Figure out the "main" ingredients. In the context of this question, this will be done largely by figuring out what the largest ingredient is in the recipe. In production, there will have to be some sort of modifier based on the type of ingredient because, obviously, flour is almost never considered the "main" ingredient. However, chocolate can be used sparingly, and it can still be said a chocolate cake.
Normalize input. To keep some consistency on the site, I want to keep consistent abbreviations. For example, instead of pounds, it should be lbs.
You pose two problems, recognizing/extracting the quantity expressions (syntax) and figuring out what amount they mean (semantics).
Before you figure out whether regexps are enough to recognize the quantities, you should make yourself a good schema (grammar) of what they look like. Your examples look like this:
<amount> <unit> [of <ingredient>]
where <amount> can take many forms:
whole or decimal number, in digits (250, 0.75)
common fraction (3/4)
numeral in words (half, one, ten, twenty-five, three quarters)

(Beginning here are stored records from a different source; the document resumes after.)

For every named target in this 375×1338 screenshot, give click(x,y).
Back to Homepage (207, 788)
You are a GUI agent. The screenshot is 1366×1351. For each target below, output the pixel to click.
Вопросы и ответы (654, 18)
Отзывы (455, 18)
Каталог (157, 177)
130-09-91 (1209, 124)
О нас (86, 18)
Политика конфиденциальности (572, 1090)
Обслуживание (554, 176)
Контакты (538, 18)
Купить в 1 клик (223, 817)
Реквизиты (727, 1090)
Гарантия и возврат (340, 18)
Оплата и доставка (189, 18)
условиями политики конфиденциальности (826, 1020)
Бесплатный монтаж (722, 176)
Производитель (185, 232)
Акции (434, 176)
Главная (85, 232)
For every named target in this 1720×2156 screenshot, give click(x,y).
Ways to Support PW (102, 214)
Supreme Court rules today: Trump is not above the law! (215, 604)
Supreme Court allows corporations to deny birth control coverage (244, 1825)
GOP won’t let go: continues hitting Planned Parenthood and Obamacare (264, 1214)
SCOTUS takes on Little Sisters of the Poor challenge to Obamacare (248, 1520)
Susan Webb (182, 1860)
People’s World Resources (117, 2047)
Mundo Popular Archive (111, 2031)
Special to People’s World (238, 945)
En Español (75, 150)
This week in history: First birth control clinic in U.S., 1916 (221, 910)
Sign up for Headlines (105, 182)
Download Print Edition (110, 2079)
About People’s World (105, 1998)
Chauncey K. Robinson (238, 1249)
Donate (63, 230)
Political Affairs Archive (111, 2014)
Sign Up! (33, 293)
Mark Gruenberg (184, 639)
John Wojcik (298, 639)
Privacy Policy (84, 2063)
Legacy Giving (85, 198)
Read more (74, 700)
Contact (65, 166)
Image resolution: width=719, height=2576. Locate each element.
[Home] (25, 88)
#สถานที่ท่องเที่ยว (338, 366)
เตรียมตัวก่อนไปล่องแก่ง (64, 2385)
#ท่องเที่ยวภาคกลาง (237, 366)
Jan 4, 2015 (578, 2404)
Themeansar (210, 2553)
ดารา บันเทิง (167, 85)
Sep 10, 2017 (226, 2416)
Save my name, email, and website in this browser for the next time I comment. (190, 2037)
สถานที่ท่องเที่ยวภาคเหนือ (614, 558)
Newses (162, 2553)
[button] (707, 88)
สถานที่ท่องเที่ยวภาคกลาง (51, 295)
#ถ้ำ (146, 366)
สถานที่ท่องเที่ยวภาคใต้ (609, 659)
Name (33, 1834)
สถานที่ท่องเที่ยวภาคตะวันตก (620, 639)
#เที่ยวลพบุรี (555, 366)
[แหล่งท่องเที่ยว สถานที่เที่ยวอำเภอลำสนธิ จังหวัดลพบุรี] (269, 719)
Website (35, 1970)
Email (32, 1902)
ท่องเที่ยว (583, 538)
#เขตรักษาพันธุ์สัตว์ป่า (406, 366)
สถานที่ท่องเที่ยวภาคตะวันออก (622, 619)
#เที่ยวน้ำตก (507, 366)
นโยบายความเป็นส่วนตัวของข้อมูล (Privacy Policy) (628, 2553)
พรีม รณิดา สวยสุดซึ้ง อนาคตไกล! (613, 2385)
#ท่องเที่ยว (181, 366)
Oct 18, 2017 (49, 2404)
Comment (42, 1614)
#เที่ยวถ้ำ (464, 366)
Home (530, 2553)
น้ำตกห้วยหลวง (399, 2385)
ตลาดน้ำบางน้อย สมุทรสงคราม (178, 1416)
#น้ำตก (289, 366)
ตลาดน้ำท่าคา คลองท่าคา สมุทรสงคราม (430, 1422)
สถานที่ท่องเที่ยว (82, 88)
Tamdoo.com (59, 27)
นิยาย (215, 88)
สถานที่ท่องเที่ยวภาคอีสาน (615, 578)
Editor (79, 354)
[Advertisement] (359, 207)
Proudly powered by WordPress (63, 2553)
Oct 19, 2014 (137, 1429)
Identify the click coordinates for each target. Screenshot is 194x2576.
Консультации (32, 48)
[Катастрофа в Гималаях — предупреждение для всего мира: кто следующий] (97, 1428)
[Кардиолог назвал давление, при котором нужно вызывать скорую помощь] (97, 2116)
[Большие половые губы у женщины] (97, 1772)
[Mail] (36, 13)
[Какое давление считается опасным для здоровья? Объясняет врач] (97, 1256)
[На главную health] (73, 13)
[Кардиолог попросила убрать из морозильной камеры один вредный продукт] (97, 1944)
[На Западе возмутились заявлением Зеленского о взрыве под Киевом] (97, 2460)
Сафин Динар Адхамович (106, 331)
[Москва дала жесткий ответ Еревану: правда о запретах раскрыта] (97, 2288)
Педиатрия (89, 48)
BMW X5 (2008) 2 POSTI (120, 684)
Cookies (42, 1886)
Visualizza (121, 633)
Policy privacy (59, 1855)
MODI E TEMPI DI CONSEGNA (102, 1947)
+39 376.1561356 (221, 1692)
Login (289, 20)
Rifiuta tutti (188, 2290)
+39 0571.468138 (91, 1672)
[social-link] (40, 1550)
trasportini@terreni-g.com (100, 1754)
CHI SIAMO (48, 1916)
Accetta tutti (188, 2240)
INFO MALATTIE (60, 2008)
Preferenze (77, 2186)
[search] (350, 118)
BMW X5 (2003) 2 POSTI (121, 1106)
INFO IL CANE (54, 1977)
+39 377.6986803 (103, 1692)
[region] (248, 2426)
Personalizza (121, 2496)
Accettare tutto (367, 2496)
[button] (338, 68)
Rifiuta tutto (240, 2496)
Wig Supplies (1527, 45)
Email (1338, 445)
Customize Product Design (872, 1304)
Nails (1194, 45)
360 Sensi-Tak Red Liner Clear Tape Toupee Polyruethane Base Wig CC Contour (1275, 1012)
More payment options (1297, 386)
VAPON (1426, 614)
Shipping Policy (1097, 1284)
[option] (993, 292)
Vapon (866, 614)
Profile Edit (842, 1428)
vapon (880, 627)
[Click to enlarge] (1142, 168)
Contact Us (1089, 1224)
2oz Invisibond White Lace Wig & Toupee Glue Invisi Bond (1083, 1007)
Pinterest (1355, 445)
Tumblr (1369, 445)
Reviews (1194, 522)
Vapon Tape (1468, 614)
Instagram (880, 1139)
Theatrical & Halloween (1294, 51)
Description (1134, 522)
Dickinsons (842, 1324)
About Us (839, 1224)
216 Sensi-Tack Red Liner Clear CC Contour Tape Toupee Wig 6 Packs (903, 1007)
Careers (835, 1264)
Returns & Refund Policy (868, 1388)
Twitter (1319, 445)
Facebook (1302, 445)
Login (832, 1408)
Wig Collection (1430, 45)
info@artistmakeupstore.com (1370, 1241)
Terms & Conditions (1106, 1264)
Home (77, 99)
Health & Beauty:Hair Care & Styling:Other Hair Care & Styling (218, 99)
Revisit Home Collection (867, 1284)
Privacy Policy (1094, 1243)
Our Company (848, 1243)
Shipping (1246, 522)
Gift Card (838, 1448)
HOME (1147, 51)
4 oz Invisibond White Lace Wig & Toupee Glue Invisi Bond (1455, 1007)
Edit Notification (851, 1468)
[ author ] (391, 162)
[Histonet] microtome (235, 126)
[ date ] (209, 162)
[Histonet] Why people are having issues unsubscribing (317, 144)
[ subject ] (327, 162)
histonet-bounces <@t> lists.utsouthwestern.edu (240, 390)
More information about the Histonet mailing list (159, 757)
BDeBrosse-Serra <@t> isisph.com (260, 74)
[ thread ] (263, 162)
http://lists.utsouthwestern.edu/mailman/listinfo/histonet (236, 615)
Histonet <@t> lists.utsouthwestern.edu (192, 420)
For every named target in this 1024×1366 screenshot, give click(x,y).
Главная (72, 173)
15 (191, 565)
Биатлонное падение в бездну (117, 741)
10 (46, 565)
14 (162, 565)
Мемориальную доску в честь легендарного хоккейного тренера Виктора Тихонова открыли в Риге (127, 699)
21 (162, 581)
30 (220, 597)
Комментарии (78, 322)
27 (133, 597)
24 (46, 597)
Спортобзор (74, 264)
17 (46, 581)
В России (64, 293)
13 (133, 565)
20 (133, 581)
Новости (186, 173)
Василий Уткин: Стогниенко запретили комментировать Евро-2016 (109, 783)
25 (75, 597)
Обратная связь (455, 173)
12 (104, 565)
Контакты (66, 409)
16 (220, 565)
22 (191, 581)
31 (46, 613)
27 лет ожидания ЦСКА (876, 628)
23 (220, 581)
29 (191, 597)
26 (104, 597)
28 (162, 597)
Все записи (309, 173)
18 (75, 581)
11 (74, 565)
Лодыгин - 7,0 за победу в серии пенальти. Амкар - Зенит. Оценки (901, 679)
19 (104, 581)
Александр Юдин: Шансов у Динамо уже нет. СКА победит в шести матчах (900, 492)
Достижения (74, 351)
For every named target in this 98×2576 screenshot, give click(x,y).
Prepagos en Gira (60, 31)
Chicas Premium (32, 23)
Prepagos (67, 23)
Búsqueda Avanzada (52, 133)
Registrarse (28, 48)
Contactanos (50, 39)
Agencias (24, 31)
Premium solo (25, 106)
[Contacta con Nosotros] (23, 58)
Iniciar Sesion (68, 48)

determiner instead of a numeral ("an onion")
subjective (some, a few, several)
The amount can also be expressed as a range of two simple <amount>s:
two to three
2 to 3
2-3
five to 10
Then you have the units themselves:
general-purpose measurements (lb, oz, kg, g; pounds, ounces, etc.)
cooking units (Tb, tsp)
informal units (a pinch, a dash)
container sizes (package, bunch, large can)
no unit at all, for countable ingredients (as in "three lemons")
Finally, there's a special case of expressions that can never be combined with either amounts or units, so they effectively function as a combination of both:
a little
to taste
I'd suggest approaching this as a small parser, which you can make as detailed or as rough as you need to. It shouldn't be too hard to write regexps for all of those, if that's your tool of choice, but as you see it's not just a question of textual substitution. Pull the parts out and represent each ingredient as a triple (amount, unit, ingredient). (For countables, use a special unit "pieces" or whatever; for "a little" and the like, I'd treat them as special units).
That leaves the question of converting or comparing the quantities. Unit conversion has been done in lots of places, so at least for the official units you should have no trouble getting the conversion tables. Google will do it if you type "convert 4oz to grams", for example. Note that a Tbsp is either three or four tsp, depending on the country.
You can standardize to your favorite units pretty easily for well-defined units, but the informal units are a little trickier. For "a pinch", "a dash", and the like, I would suggest finding out the approximate weight so that you can scale properly (ten pinches = 2 grams, or whatever). Cans and the like are hopeless, unless you can look up the size of particular products.
On the other hand, subjective amounts are the easiest: If you scale up "to taste" ten times, it's still "to taste"!
One last thought: Some sort of database of ingredients is also needed for recognizing the main ingredients, since size matters: "One egg" is probably not the major ingredient, but "one small goat, quartered" may well be. I would consider it for version 2.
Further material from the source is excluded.